▸ THE DATA
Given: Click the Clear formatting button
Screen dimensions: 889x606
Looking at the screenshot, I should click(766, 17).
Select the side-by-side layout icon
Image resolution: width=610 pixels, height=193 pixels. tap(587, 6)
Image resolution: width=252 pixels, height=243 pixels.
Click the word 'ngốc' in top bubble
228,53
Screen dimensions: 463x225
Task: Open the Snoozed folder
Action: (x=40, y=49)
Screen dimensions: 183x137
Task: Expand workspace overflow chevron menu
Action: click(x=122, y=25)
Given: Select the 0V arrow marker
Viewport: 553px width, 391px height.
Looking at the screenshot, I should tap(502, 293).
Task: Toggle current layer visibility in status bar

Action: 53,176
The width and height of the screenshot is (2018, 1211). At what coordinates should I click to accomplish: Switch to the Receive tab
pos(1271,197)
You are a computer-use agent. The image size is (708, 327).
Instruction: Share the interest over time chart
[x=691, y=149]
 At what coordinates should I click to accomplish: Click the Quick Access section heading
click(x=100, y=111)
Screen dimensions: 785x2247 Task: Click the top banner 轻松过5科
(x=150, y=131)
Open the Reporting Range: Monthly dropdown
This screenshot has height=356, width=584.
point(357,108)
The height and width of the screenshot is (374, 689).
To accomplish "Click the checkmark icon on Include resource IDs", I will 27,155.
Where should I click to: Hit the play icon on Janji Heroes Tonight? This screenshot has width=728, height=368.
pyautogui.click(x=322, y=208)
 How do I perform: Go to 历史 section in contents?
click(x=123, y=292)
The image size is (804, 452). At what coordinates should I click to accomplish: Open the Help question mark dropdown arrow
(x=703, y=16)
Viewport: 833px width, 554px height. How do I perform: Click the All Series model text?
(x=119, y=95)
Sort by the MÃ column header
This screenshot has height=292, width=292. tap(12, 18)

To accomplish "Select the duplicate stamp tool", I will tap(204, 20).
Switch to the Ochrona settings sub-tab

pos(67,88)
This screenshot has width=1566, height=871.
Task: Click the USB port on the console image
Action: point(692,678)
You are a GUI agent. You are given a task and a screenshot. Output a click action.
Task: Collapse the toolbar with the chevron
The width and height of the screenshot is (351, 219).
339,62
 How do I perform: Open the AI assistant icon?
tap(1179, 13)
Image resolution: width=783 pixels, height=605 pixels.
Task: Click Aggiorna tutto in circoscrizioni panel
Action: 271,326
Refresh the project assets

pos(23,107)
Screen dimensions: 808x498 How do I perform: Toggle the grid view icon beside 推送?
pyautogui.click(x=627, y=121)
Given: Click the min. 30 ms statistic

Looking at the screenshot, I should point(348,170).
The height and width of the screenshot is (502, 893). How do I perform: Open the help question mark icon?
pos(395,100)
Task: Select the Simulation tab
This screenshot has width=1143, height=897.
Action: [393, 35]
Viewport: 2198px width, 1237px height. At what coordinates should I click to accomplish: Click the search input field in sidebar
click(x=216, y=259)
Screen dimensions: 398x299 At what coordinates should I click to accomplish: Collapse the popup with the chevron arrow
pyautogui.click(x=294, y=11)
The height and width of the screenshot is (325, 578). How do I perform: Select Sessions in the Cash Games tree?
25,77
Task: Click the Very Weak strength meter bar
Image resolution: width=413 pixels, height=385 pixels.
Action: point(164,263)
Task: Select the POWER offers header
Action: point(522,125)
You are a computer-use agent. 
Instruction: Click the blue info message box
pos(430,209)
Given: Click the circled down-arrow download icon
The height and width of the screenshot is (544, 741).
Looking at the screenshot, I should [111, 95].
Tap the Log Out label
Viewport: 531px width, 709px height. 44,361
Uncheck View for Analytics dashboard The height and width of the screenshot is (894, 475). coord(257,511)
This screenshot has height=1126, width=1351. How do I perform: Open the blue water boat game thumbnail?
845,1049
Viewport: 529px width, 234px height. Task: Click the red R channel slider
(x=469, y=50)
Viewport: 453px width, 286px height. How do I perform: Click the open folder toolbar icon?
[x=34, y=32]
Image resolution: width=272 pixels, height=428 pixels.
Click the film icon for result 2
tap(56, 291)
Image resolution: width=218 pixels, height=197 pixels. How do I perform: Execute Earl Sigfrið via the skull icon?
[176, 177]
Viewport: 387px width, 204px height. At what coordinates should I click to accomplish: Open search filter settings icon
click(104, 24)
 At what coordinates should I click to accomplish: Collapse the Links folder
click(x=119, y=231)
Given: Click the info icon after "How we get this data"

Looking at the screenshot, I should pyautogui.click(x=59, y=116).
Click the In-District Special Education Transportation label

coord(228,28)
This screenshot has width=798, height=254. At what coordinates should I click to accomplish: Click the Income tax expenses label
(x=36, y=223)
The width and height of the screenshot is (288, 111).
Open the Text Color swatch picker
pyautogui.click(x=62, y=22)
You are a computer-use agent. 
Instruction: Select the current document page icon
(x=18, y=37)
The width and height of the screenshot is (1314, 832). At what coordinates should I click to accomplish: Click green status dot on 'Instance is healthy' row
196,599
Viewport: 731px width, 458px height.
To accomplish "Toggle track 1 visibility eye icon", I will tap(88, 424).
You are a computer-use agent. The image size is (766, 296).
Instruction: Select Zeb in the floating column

▸ WORK ORDER
Locate the lines above that hold the word "agent". Show every one of them.

▸ OUTPUT FOR THIS EXERCISE
You are a computer-use agent. The image size is (708, 327).
You are a GUI agent. You are given a task and a screenshot. Output a click action.
You are a computer-use agent. 
You are a computer-use agent. 
You are a computer-use agent. The image size is (766, 296).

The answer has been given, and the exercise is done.